Electric automobiles ultimately indicate autonomous automobiles and a reshaping of worldwide transportation. That would require corporations to have appreciable fairness forex for M&A and strategic investments.

“With where GM and Ford’s stock prices currently sit, they will be bringing a penknife to a gunfight,” Colas wrote in a current notice.

This is a giant purpose why Colas sees a stand-alone valuation for the EV business as a bonus. “It is not that Ford and GM can’t compete in EVs or AVs – they can,” he wrote in a current notice. “It is that their chances improve materially if they can have an equity currency that goes toe–to–toe with Tesla and (now) Apple.” 

The actual money king and the automotive of the future

When it involves money to spend money on the way forward for autos, there’s a purpose why a lot hypothesis surrounds Apple’s curiosity. With a business producing as a lot money as Apple’s quarter after quarter, investors do have to take Apple’s potential entry into the autonomous automobile and electrical automobile market critically, Colas says.

Apple will not say something, with Tim Cook’s most up-to-date remark about vehicles being one other deflection when requested by Andrew Ross Sorkin at the current Dealbook convention. But Apple did hit a brand new all-time excessive final week when Bloomberg reported that Apple’s car plans are accelerating and a debut expected by 2025.

“Everyone has to pay attention to Apple in autonomous vehicles and EVs if for no other reason than its cash on the balance sheet,” Colas said. “Money doesn’t solve every problem in R&D, but it certainly helps with the ones you know about and so you have to take it seriously if only because they have the resources to do it more than anyone else in the business,” he said.

GM and Ford are financially healthy today, generating cash flow from their internal combustion engine operations. “But what happens in the next recession? Or if there is a technological breakthrough in batteries that requires a lot more capital?” Colas wrote in a recent note.

“In those scenarios, ‘old’ GM and Ford – with a mix of ICE and EV products and a stock valuation to match – are stuck. .. The auto world is nothing if not profoundly capital intensive so this is far from an academic problem.”

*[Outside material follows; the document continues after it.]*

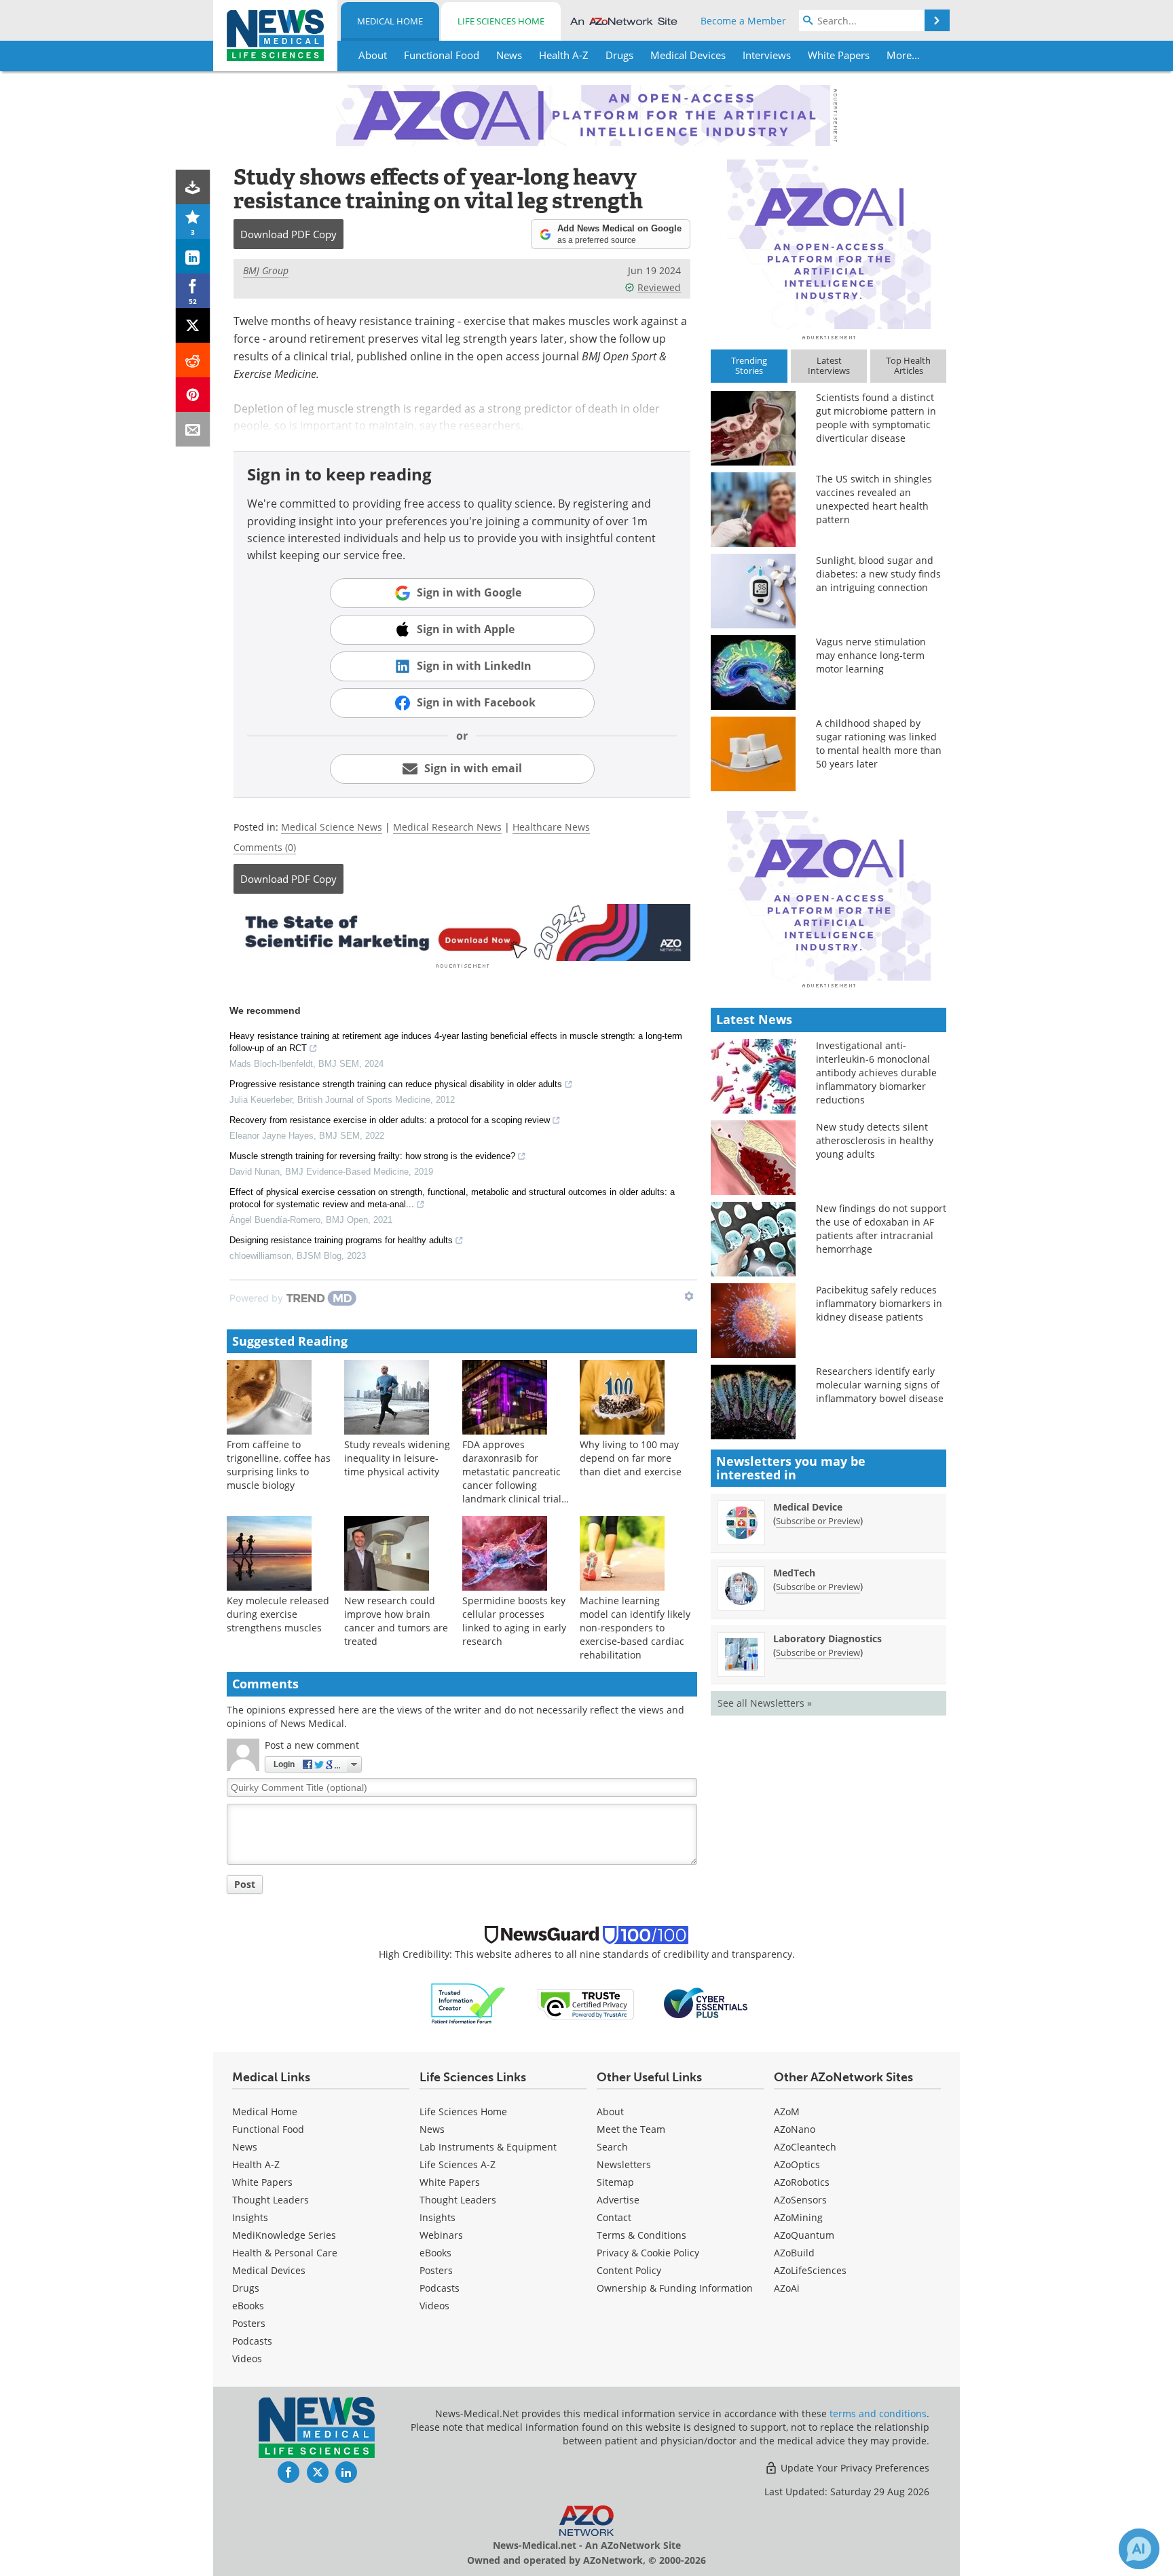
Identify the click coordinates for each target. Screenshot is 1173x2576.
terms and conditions (878, 2413)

The flipside of the cash problem, as noted in a recent note on Apple and AVs by Colas, is that investing in autos “has historically been a graveyard for capital.” 

But he argues it’s too giant a market to disregard, and the strategy to autos from large know-how corporations is probably going being designed with the expectation of a brand new financial mannequin targeted on “transportation as a service,” not essentially requiring possession. “That’s a revenue model any tech company would understand and embrace.”